Caring for our Country

What can I do?

Arnhem Entrepreneurs

Cycad harvesting, a thriving industry in the Top End, is about to leave our shores for the export market. And it is completely run by Traditional Owners.

These ancient plants are an internationally listed and protected species and are therefore very desirable to collectors.

Such demand for this plant means that the traditional owners of the Garmedi Outstation - near Maningrida, on the coast about half way between Darwin and Nhulunbuy - are in business.

While over-harvesting has occurred in third-world countries, the Maningrida people are sustainably harvesting these valuable trees.

The Maningrida people - consisting of about nine different clans - received $20,000 from the Australian Government Envirofund for the project.

Project officer Ray Hall says the cycad is restricted in its distribution and there is one species in the Territory that is found only in Arnhem Land - Cycas arnhemica.

"The traditional owners accept that you can make an income off the land, they understand that and want that but they don't want to alter the landscape like with forestry, agriculture or grazing," he says.

"My involvement has been to try and develop the sustainable use of natural resources."

Because cycads are an internationally-listed species, there has been a close working relationship with the Australian and Northern Territory Governments over management plans for the plant.

"In association with researchers from Charles Darwin University we have done considerable research about how many were out there, what area they covered and what impacts our harvest might have," Ray says.
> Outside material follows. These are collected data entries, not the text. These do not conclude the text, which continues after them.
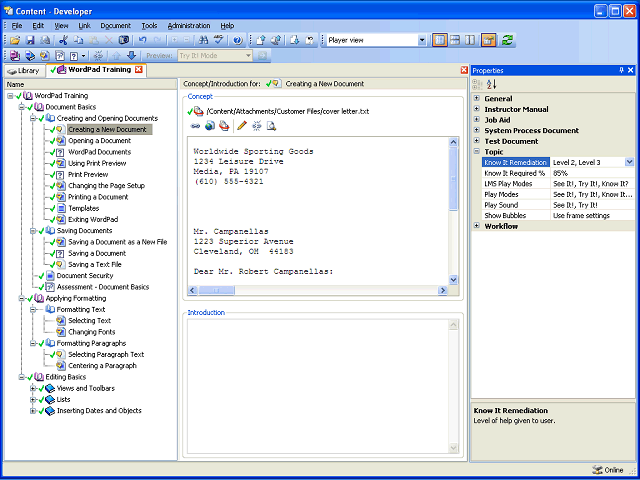Pin the Properties panel with pushpin icon

tap(620, 71)
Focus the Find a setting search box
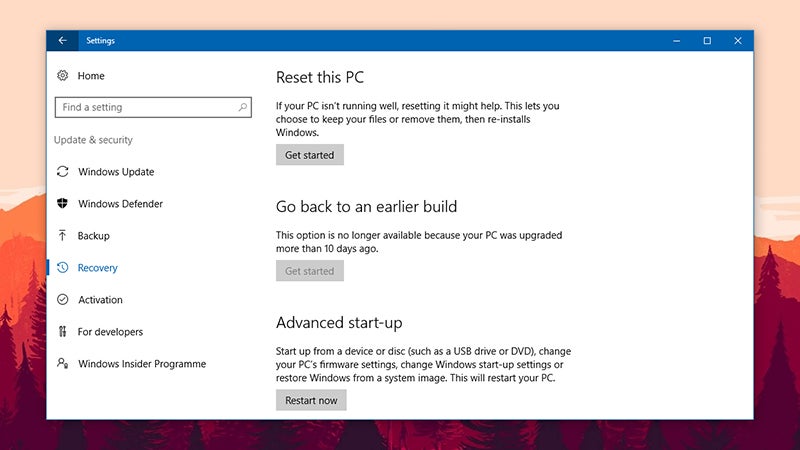 (x=153, y=107)
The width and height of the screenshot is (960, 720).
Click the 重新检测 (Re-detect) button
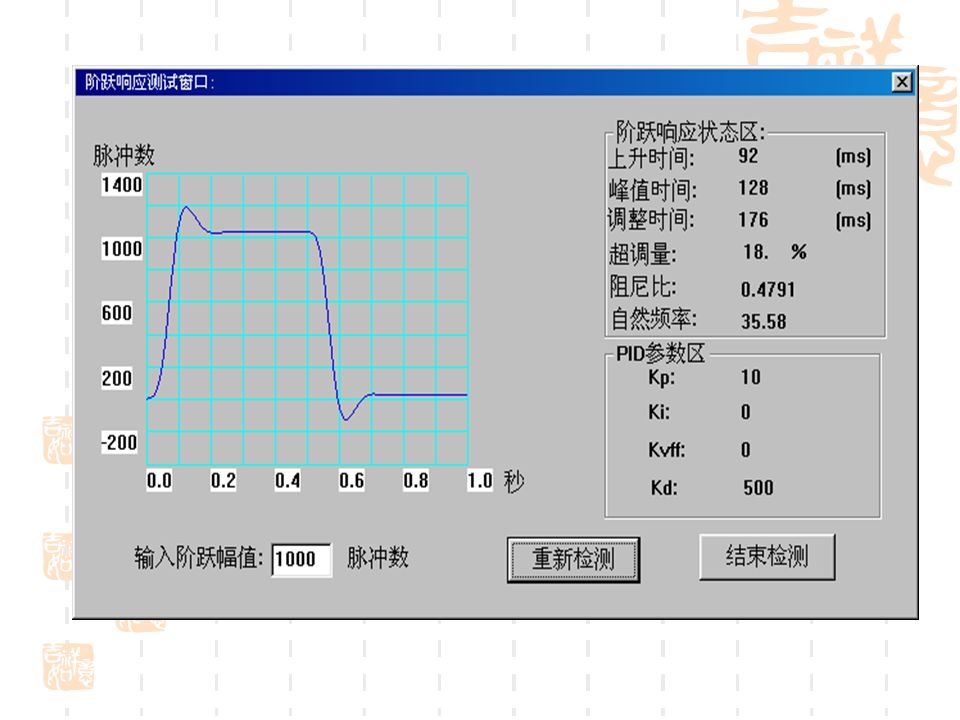573,559
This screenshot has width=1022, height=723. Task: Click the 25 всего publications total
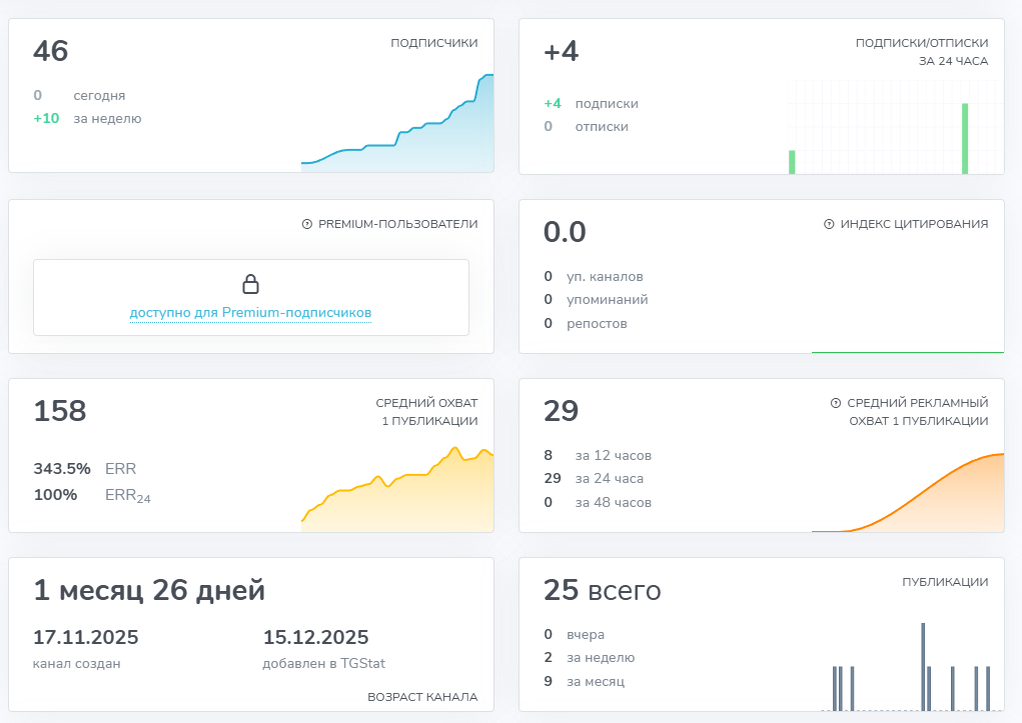(x=602, y=590)
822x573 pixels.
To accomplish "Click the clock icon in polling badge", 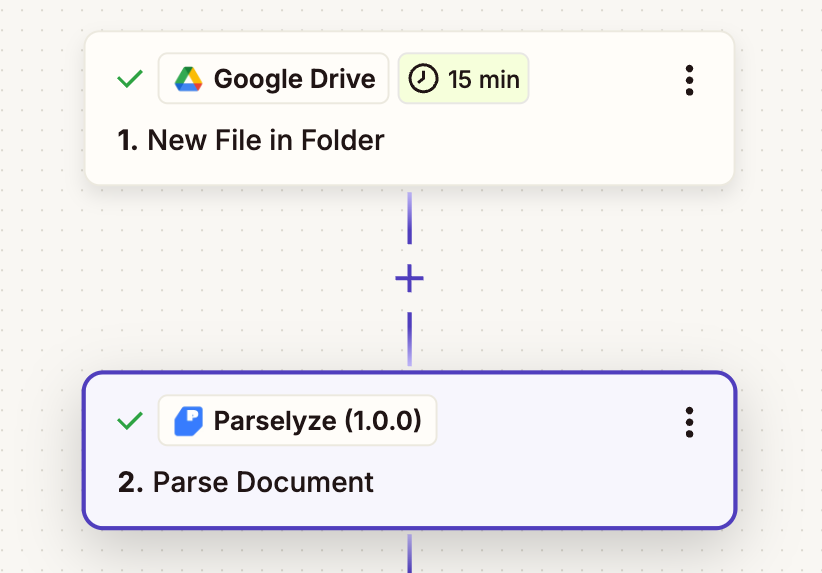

"We harvested the cycads and put permanent tags on surrounding cycads to see if taking these plants was having any impact. We'll follow this research up in a couple of years."

This enterprising project has provided seasonal and part-time employment for Indigenous people, which is culturally and socially important in an area with no history of employment. There has been no agriculture or grazing-use in these lands, only traditional land-use.

"We've got a large population base recognising the need for economic development but not knowing how to engage in that," Ray says. "Our aim is to develop relevant employment opportunities, such as seasonal work, and focus on native species.

"We've found Aboriginal people are willing to engage if they're dealing with a native species because it removes the barrier that Western education puts up in front of most employment opportunities.

"We have an illiterate Indigenous man who is running a crocodile incubator. Because it is a native animal, he is interested in the work and he now knows how to use a digital control panel. This engagement simply would not occur if - for example - it was a chicken incubator." Cycads are sold in Darwin to the horticulture trade, with some even going interstate. There are several trees currently growing in the National Botanical Gardens in Canberra.

"In the future we hope to look at exporting," Ray says. "We have intentionally kept some trees to learn about them and make sure they can survive overseas.

"We've studied them for about three years and we'll provide any information we learn to the Northern Territory Government".

In keeping with the requirements of the Australian Quarantine and Inspection Service, Indigenous communities are trying out different treatments on the plant, such as keeping trunks alive without any soil or leaves, so that soil won't be exported.